Exploring Northeast Georgia
Who was William Bartram?
Living in Rabun County you may have come across a trail marker for the William Bartram Trail. But who was William Bartram and what was he doing in Northeast Georgia in 1775?
William Bartram was born in Kingsessing outside of Philadelphia on April 9th, 1739. He had a twin sister named Elizabeth. They were raised in a Quaker family and their father John, was America’s first professional botanist. William’s role model was his father and he was fortunate enough to be able to accompany his father, at the age of 26 on a trip to explore the wilds of Florida.
At that time Florida was newly acquired by Britain from Spain.

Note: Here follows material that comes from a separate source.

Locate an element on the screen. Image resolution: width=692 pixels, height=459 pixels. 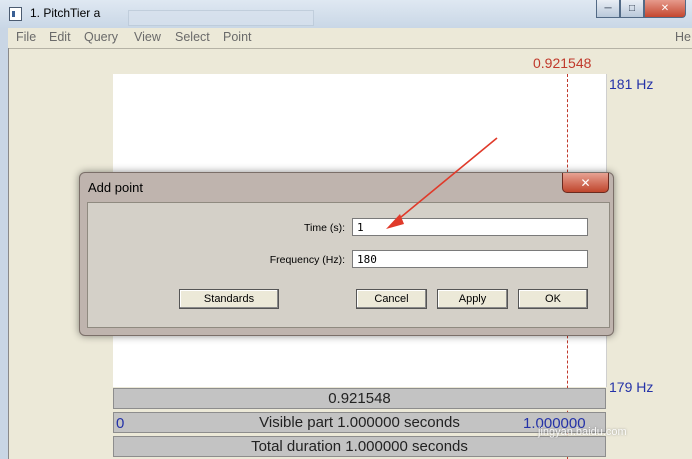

As the King’s Botanist, John Bartram was commissioned to explore the flora and fauna of Florida. William and his father travelled to Charleston, South Carolina, Savannah and Augusta and then boated up the St John’s River in Florida.
Researching the life of William Bartram shows a man who was never content to work indoors. He loved the out of doors and exploring. He had many talents including writing and drawing and authored the book, “Travels”, which is still purchased and read today. He is known for his detailed descriptions of his natural surroundings as he travelled through the newly discovered southeastern areas of North America.
William Bartram and his father have been credited with discovering and naming the Fraser Magnolia. The Fraser Magnolia grows in a very small range in the mid-south Appalachian Mountains. The Bartrams named the tree after a well-known Scottish botanist, John Fraser.
Fraser Magnolia discovered in 1775 by Bartram
As a result of William Bartram’s well documented travels throughout Northeast Georgia we have a detailed account of the areas he visited. The Bartram trail covers 36.5 miles in Northeast Georgia and is well marked with historic markers such as this Historic Marker located on Warwoman Road, 2.7 miles east of Hwy 441 near Warwoman Dell.
We know from Bartram’s account of his travels that he crossed the Chattooga River and followed Warwoman Creek. He then headed through Courthouse Gap and followed Stekoa Creek to nearby Clayton. He then headed north through Rabun Gap. While reading accounts of his travels we realize that his journey was not without fear and difficulties. When we place his travels in the timeline of history we see that 1775 was just prior to the start of the Revolutionary War but also more importantly for Bartram, riding alone on horseback, this was a time not long after the Cherokee War which ended in 1761. The war had severely damaged the Cherokee Nation. Bartram was well aware of the bitterness the war had caused between the Cherokees and frontier settlers.
Bartram Trail in Northeast Georgia
Today, we might look back at William Bartram’s travels through Indian territories during war-torn times as risky at the least, especially on a mission to collect flowers and plants. However when we read the account of his journey in his book, “Travels”, we realize that he was well aware of the dangers ahead of him. However, history tells us that he was friendly and had a very deep respect for Native Americans.
William Bartram died at his home near Philadelphia on July 22nd 1823.